WIT Press


Numerical Modelling Of The Impact Of Wildlandurban Interface Fires On Coimbra Air Quality

Price

Free (open access)

Volume

119

Pages

10

Page Range

333 - 342

Published

2008

Size

942 kb

Paper DOI

10.2495/FIVA080331

Copyright

WIT Press

Author(s)

A. I. Miranda, J. H. Amorim, V. Martins, C. Pimentel, R. Rodrigues, R. Tavares & C. Borrego

Abstract

Forest fires are a major emission source of pollutants to the atmosphere with several adverse impacts on human health and ecosystems either at local, regional or global scales.
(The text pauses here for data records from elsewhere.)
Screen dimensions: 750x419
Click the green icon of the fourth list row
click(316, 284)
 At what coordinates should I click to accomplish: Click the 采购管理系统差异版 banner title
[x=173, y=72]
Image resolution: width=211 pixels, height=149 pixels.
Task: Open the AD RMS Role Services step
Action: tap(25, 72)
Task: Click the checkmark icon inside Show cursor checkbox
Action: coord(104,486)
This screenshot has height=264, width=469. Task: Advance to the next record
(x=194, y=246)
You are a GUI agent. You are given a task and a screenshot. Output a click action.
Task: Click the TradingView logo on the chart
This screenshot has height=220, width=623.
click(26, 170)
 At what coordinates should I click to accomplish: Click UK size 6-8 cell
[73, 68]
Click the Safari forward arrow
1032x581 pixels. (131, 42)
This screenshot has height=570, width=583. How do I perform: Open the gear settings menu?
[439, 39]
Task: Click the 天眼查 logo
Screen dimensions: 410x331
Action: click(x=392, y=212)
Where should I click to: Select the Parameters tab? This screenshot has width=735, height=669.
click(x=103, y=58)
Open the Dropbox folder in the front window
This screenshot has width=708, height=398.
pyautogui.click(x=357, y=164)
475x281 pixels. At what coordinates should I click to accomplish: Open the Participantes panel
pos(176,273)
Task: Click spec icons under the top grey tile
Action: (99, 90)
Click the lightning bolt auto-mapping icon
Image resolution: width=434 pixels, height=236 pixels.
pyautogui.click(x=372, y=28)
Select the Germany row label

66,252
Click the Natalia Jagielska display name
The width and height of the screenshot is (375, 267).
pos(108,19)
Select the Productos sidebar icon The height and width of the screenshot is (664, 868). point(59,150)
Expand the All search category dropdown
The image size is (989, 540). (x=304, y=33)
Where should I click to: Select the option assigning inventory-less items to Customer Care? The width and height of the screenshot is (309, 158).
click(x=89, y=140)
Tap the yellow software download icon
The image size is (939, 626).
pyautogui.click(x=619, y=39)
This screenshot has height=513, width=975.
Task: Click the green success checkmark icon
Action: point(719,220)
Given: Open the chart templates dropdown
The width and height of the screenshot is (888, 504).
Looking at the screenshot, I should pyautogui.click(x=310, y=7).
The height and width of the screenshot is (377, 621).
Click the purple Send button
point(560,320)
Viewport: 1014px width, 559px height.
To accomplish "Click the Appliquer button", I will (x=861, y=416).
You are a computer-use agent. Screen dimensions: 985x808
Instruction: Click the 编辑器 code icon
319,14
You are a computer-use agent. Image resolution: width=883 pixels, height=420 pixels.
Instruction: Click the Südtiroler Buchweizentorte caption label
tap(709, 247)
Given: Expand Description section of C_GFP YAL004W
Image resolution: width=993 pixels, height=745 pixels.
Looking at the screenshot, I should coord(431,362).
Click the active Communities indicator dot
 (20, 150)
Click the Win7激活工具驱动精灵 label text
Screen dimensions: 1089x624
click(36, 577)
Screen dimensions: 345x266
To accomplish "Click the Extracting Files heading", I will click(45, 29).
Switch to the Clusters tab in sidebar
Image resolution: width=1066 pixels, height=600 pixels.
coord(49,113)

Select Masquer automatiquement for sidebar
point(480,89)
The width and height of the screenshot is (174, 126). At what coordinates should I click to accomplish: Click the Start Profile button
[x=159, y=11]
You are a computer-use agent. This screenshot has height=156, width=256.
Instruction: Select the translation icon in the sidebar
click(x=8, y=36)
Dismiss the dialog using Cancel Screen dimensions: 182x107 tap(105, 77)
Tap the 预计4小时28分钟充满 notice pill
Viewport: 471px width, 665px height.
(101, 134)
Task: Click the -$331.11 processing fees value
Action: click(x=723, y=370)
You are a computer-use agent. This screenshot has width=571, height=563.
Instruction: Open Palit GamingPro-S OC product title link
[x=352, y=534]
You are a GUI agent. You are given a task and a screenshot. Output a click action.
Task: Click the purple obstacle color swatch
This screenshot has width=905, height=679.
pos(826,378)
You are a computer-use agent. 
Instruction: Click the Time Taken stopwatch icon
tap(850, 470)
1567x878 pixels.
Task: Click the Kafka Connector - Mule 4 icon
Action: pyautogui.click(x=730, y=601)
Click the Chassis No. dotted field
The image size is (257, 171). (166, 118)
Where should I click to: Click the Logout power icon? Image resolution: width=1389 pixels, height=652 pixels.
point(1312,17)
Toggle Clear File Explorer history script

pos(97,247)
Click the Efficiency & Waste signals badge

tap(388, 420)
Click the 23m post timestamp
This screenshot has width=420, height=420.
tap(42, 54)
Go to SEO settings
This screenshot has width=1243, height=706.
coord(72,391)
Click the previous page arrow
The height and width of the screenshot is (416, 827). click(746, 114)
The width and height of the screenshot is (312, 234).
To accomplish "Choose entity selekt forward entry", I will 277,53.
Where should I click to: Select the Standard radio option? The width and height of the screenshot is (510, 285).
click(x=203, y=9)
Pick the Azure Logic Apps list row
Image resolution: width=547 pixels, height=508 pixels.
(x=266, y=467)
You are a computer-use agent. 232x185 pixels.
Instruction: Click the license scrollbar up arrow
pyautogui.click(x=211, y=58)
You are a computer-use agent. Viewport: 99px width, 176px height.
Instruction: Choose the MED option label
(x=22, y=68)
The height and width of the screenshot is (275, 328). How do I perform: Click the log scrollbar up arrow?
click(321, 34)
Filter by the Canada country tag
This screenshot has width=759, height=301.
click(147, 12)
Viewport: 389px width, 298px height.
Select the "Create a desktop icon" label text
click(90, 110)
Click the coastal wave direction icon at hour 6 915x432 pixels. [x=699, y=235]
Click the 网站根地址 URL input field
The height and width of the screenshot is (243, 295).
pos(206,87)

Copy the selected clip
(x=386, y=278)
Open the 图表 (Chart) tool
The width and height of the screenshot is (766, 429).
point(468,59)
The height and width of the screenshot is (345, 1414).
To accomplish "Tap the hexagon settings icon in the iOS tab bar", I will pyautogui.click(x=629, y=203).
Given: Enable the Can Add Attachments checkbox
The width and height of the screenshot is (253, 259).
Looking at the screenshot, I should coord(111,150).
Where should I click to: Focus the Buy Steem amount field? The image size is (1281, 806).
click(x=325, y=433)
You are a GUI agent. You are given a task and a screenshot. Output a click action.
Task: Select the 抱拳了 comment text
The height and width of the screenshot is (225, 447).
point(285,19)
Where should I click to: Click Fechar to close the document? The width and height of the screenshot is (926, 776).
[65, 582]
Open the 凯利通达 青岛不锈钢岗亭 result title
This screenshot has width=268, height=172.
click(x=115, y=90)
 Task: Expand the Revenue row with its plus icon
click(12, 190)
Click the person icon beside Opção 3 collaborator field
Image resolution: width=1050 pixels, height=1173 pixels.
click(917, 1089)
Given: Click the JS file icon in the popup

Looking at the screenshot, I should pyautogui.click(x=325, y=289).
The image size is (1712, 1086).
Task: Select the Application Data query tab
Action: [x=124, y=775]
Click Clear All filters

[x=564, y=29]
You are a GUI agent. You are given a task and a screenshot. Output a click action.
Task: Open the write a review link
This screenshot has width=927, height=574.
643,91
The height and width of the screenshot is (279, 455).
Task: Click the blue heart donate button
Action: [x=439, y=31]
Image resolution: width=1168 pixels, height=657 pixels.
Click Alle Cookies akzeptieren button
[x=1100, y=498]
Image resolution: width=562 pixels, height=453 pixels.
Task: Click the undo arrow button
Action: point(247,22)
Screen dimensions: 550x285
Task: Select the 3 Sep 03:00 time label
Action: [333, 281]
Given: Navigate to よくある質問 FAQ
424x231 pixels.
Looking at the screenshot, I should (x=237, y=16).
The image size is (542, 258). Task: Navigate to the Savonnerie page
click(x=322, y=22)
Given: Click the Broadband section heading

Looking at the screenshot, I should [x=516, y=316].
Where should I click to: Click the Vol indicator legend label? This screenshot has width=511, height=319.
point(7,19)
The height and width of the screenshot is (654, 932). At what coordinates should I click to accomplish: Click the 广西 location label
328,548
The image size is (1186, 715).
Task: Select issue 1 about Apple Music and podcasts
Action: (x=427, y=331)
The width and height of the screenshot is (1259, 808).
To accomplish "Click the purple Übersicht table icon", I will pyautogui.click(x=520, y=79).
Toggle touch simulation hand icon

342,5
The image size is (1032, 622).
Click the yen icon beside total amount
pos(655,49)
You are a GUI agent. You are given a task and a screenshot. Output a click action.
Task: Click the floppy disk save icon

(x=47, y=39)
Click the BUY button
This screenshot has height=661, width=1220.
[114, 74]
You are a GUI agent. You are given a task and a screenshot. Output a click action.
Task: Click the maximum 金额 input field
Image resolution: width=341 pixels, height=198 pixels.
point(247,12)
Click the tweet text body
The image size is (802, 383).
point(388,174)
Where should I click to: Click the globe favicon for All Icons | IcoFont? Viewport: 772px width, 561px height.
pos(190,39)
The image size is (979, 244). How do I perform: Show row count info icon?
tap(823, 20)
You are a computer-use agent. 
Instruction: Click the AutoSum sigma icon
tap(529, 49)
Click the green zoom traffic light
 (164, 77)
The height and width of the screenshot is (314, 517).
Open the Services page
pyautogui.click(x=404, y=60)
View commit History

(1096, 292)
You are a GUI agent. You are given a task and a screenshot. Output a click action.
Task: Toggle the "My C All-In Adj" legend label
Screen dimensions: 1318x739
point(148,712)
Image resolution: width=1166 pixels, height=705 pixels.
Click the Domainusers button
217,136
Entire populations can be exposed to hazardous concentrations of toxins, especially when fire occurs in the vicinity of cities, as recently drawn by large wildfires in Southeast Asia, Australia, South America or Russia, but also Southern Europe, namely in Portugal. Nowadays there is a growing concern about the increase in both the frequency and the severity of forest fires spreading in the urban wildland interface (WUI) as a consequence of the escalation of urban development among or adjacent to wildlands. The main purpose of this paper is to estimate the impact of wildland forest fires on the air quality of a city in Portugal. Aiming to take into account the effect of a larger atmospheric scale in the very local urban one, a multi-scale approach was adopted, which implied the link between a chemistry-transport mesoscale model (LOTOS-EUROS) and a microscale computational fluid dynamics (CFD) model. Forest fire emissions were estimated based on specific southern European emission factors, type of vegetation, area burned and fire behaviour, and were incorporated in the emission input data of the numerical modelling system. Results confirm the strong impact of forest fires on the urban air pollution levels. Statistical indicators were used to validate the modelling application through the comparison of results to measured air quality data. This modelling approach has got very good performance skills showing the possibility of applying this kind of system to analyse the relation between forest fires and urban air pollution. Keywords: smoke, forest fires, wildland urban interface, numerical modelling, multi-scale, urban air quality.

Keywords

smoke, forest fires, wildland urban interface, numerical modelling, multi-scale, urban air quality.